* begin GIVEN PASSAGE *

The torque ring 44 is cylindrical with an inner bore spaced from
the periphery of the stem 10 a distance sufficient to accommodate
the running nut 36 and engagement sleeve 40 throughout most of its
length and loosely engages the stem 10 by a radially inwardly
directed flange 80. A split ring 82 bolted to the flange 80, and
positioned within a groove 84 in the stem, prevents axial movement
of the torque ring 44 relative to the stem 10. During assembly of
the casing hanger C, two piece wear bushing WB and packoff assembly
P on the running tool RT, this torque ring 44 is held stationary
with respect to the casing hanger so that rotation of the stem 10
will thread the running nut 36 axially of the stem 10. Thus,
rotation of the stem 10 to the left, i.e., counter clockwise, as
viewed from the vessel or platform, will move the running nut 36
downwardly so that the running nut 36 will move the engagement ring
40 behind the lock ring 42 urging the external latching profile 52
into engagement with the internal latching profile 54. This is the
position of the components in FIG. 1. As shown in FIG. 3, the
torque ring 44 is provided with a position indicator in the form of
a rod 90 located in a bore 92 in the flange 80. The rod 90 engages
a threaded hole 94 on the running nut 36 and provides an indication
that the lock ring 42 is fully engaged in the wear bushing
profile.
The two sections 24 and 26 of the inner piece of the wear bushing
WB form a bell-shaped body. As mentioned before, the lower section
24 is thicker than the upper section 26 and has a lower tapered
surface 100 and an upper internal tapered surface 102 near the
thinner upper section 26. Both tapered surfaces are generally
parallel. The tapered surface 100 cooperates with a similarly
tapered surface 104 on the casing hanger C and the upper tapered
surface 102 cooperates with a tapered surface 106 on the upset 50
of the stem 10. The upper and lower sections 24 and 26 are also
offset to receive the top section 30 of the casing hanger C in
telescoping relationship. The upper section 26 is also provided
with external threads 110 which threadably engage complementary
internal threads 112 on the packoff drive nut 32.

* end GIVEN PASSAGE *
* begin DATA ROWS *

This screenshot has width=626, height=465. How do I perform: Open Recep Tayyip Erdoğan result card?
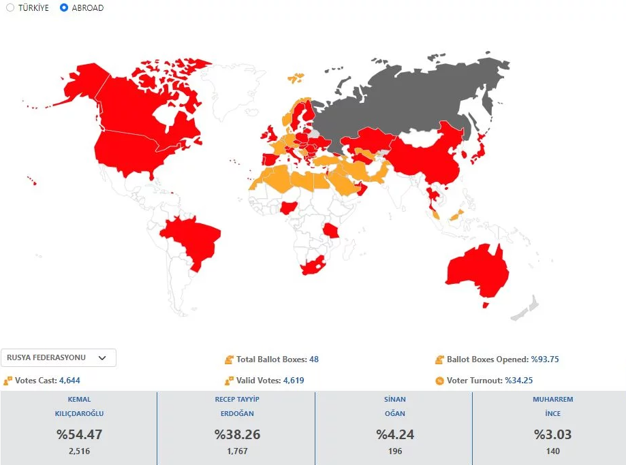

* end DATA ROWS *
* begin DATA ROWS *

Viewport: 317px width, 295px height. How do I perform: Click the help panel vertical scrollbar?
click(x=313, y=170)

* end DATA ROWS *
* begin DATA ROWS *

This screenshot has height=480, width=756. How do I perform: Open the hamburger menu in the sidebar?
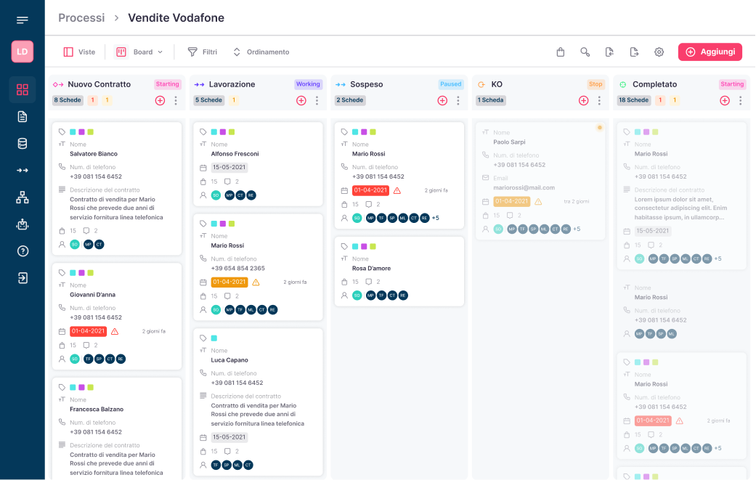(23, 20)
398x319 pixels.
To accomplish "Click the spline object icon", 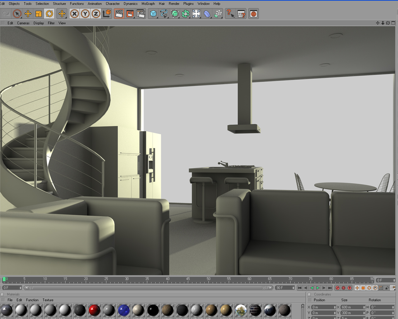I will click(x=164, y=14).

* end DATA ROWS *

[EXERCISES]:
1 > Rewrite the stretch of the casing hanger passage from "The two sections" through "drive nut 32.", putting "tubing hanger" wherever "casing hanger" appears.
2 > In the casing hanger passage, why is the torque ring 44 held stationary with respect to the casing hanger while the parts are assembled on the running tool?

[THE SOLUTIONS]:
1 >
The two sections 24 and 26 of the inner piece of the wear bushing
WB form a bell-shaped body. As mentioned before, the lower section
24 is thicker than the upper section 26 and has a lower tapered
surface 100 and an upper internal tapered surface 102 near the
thinner upper section 26. Both tapered surfaces are generally
parallel. The tapered surface 100 cooperates with a similarly
tapered surface 104 on the tubing hanger C and the upper tapered
surface 102 cooperates with a tapered surface 106 on the upset 50
of the stem 10. The upper and lower sections 24 and 26 are also
offset to receive the top section 30 of the tubing hanger C in
telescoping relationship. The upper section 26 is also provided
with external threads 110 which threadably engage complementary
internal threads 112 on the packoff drive nut 32.

2 > It is held stationary so that rotating the stem 10 will thread the running nut 36 axially along the stem 10. Turning the stem counterclockwise then moves the running nut 36 downward.